Un hidrante es un equipo que proporciona grandes cantidades de agua en muy poco tiempo. Está situado en puntos accesibles, de forma que permite conectar mangueras y otros dispositivos para luchar contra un incendio rápidamente. De igual modo, resulta muy práctico para los bomberos, ya que facilita el llenado de las cisternas de agua con la que trabajan.

¿Qué tipos de hidrantes existen?

A día de hoy son dos los modelos que hay en el mercado: los hidrantes de columna y los que se instalan bajo rasante, también llamados de arqueta.

En el primero de los casos podemos encontrarnos hidrantes de columna seca o húmeda; todo dependerá, entre otras cosas, de si hay o no riesgo de heladas en el lugar en los que se instalen. Mientras que la columna seca está indicada para lugares en los que las heladas son un riesgo, la columna húmeda se emplea para zonas sin peligro de heladas.

Este último tipo presenta una ventaja fundamental frente al de columna seca, y es que ofreciendo las mismas prestaciones de caudal, su mecanismo está en la superficie, por lo que en caso de tener que ser reparado, no es necesario picar en el suelo para acceder a él.

Por otra parte, y como hemos mencionado antes, están los hidrantes de arqueta, que se quedan enterrados bajo la superficie del suelo.  Estos se emplean en las zonas en las que no hay espacio suficiente para instalar otro tipo de hidrantes.
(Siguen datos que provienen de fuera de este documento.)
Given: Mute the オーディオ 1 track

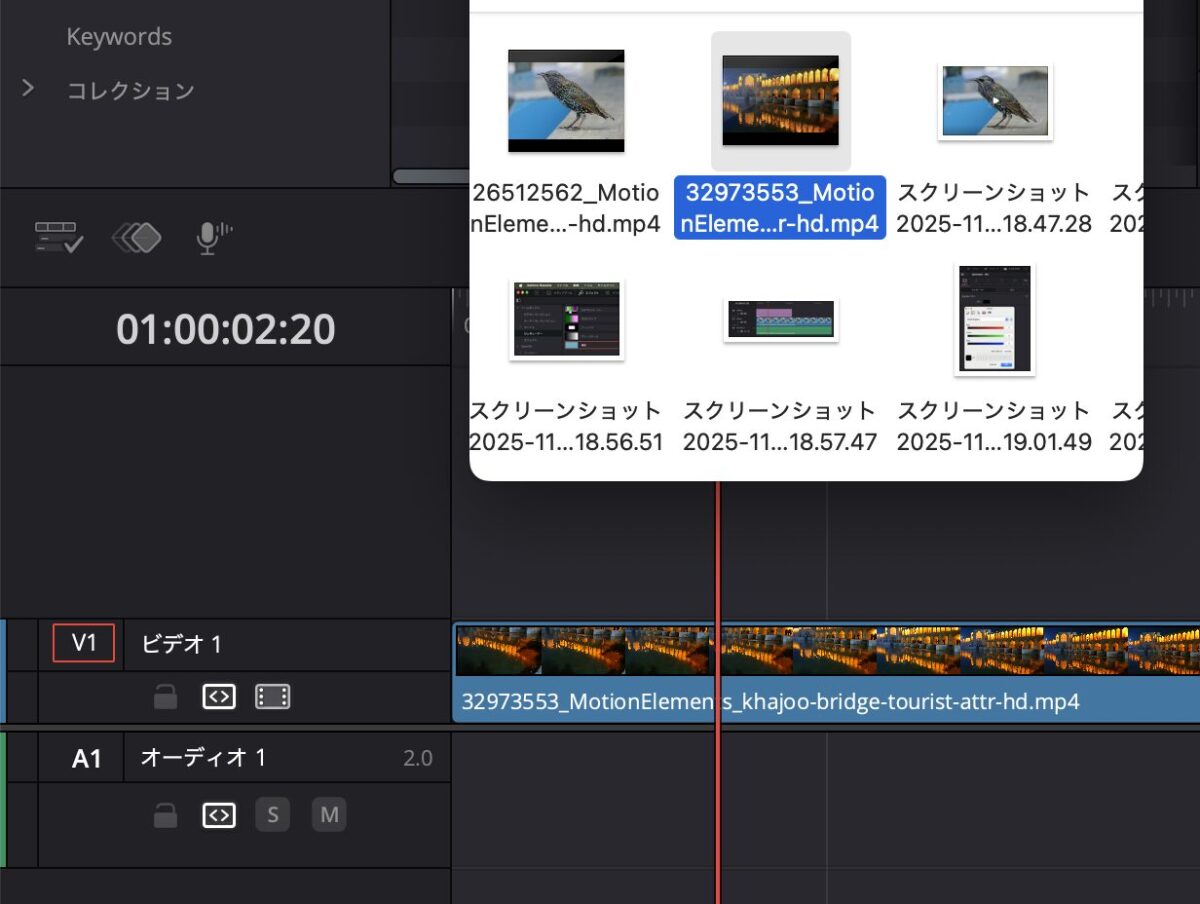Looking at the screenshot, I should [328, 815].
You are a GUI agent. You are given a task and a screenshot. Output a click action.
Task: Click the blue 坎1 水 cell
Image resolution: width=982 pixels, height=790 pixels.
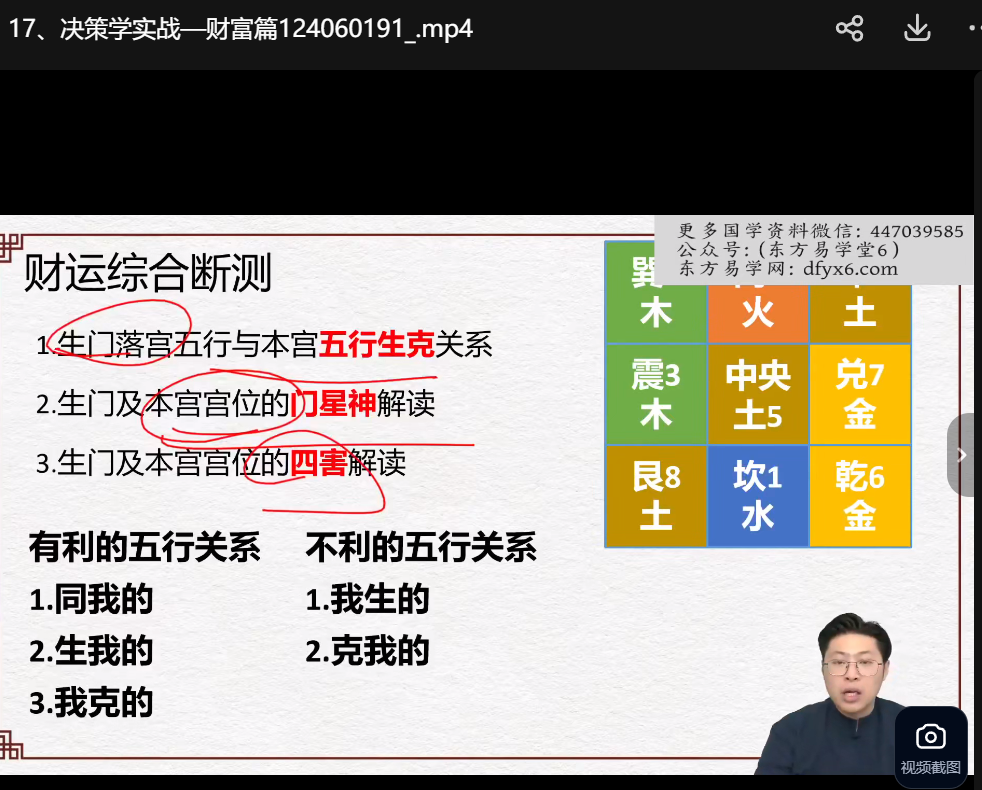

También se usan en superficies con tránsito rodado y en zonas con gran riesgo de heladas. Al contrario de los que muchos creen,  no sustituyen ni mucho menos a los otros dos tipos de hidrantes. Además no alcanzan las prestaciones de las hidrantes de columna y manejarlos es algo más complicado, ya que hay que localizarlos, quitar la tapa, conectar la manguera, etc. Pero, como todos los demás, también son de gran ayuda, ya que en casos de emergencia pueden sacarnos de un gran apuro.